I am an animal lover through and through but I am in no way a vegetarian but do consciously try not to overindulge in meat. For some reason, the vision of this roasted pig disturbed me. I did try a bite of the pork but found it difficult to eat with the pig looking at me. How sad it is that I don’t hesitate to eat a pile of cooked bacon or scrapple (need to write about scrapple soon) at brunch, a big burger on 4th of July or ham at Easter. With the meat so removed from its origin, it is truly easy to forget how that food got to your plate. Piggy reminded me that day at the wedding shower. He reminded me what he had to go through.
I’m not saying that this event has caused me to not eat meat or take a stand against pig roasts or anything but I do think it is important to consider the conditions of which an animal is living in while on this earth. I have no way of knowing the conditions of Piggy’s life but do hope it was pleasant until the end. My goal now is to attempt to buy meat products from local farms where I know these animals are given the proper treatment and space needed to live a nice life. This can be more expensive, however, that alone will cause us to cut back on meat-eating which is ultimately better for the environment.
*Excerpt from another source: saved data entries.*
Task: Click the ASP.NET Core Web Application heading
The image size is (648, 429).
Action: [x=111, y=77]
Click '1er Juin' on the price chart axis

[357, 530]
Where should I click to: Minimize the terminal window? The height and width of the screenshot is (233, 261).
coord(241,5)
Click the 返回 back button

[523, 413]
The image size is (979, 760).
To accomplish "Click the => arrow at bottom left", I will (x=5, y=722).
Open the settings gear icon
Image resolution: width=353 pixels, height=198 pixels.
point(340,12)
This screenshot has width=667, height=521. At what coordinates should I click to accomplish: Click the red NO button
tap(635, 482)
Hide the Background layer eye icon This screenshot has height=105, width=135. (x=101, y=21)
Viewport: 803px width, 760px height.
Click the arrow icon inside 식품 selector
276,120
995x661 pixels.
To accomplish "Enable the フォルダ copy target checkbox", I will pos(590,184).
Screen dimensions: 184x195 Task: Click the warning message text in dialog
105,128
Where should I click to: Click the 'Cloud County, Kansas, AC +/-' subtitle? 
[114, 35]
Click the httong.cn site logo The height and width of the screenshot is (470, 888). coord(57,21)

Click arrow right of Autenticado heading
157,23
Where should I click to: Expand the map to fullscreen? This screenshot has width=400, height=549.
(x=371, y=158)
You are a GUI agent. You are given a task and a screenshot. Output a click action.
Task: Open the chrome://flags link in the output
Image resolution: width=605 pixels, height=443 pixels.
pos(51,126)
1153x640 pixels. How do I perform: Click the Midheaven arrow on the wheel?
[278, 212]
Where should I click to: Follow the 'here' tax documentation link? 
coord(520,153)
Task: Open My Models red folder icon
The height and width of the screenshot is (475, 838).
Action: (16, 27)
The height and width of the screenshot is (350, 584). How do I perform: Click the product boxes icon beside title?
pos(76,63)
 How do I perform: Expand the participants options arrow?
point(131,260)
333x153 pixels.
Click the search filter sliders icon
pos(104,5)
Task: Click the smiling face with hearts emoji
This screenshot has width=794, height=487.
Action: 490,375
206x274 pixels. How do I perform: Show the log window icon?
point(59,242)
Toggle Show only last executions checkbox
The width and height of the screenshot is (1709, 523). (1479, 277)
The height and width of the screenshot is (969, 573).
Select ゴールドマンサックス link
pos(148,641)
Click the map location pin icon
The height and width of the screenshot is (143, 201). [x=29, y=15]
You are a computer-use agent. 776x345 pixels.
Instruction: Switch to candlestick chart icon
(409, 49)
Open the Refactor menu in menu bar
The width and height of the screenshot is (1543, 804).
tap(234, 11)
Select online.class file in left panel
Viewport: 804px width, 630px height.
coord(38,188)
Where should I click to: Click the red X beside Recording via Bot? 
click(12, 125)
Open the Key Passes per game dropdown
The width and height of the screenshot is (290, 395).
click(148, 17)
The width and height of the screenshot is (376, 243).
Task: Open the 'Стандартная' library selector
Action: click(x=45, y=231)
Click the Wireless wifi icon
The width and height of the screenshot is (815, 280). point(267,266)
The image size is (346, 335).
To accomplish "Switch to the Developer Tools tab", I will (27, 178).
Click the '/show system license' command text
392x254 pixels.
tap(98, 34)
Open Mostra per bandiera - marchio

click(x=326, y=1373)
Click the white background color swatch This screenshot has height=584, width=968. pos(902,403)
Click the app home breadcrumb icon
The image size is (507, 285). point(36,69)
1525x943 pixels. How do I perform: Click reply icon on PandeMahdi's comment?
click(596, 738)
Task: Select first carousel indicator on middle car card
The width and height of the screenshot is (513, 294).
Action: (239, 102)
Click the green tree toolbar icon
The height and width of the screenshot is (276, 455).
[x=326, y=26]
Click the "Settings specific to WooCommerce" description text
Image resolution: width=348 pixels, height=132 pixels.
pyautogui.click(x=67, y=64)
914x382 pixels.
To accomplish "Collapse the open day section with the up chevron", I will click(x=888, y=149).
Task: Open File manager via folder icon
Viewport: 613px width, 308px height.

Since I was an attendee of the pig roast, I ended up taking home 2 large bags of shredded pork from the pig. The pig fed up to 100 people however only 30-40 people made it to the party, so everyone took home plenty of leftovers. The worst thing that could have happened would be to waste the meat having had this pig die for nothing, so we were happy to take the meat and freeze it for a later use. We ended up making Southern BBQ pulled pork sandwiches (see BBQ recipe below), and we will probably make a chili out of the remaining pork when it gets colder.
Rest in peace Piggy-you were delicious.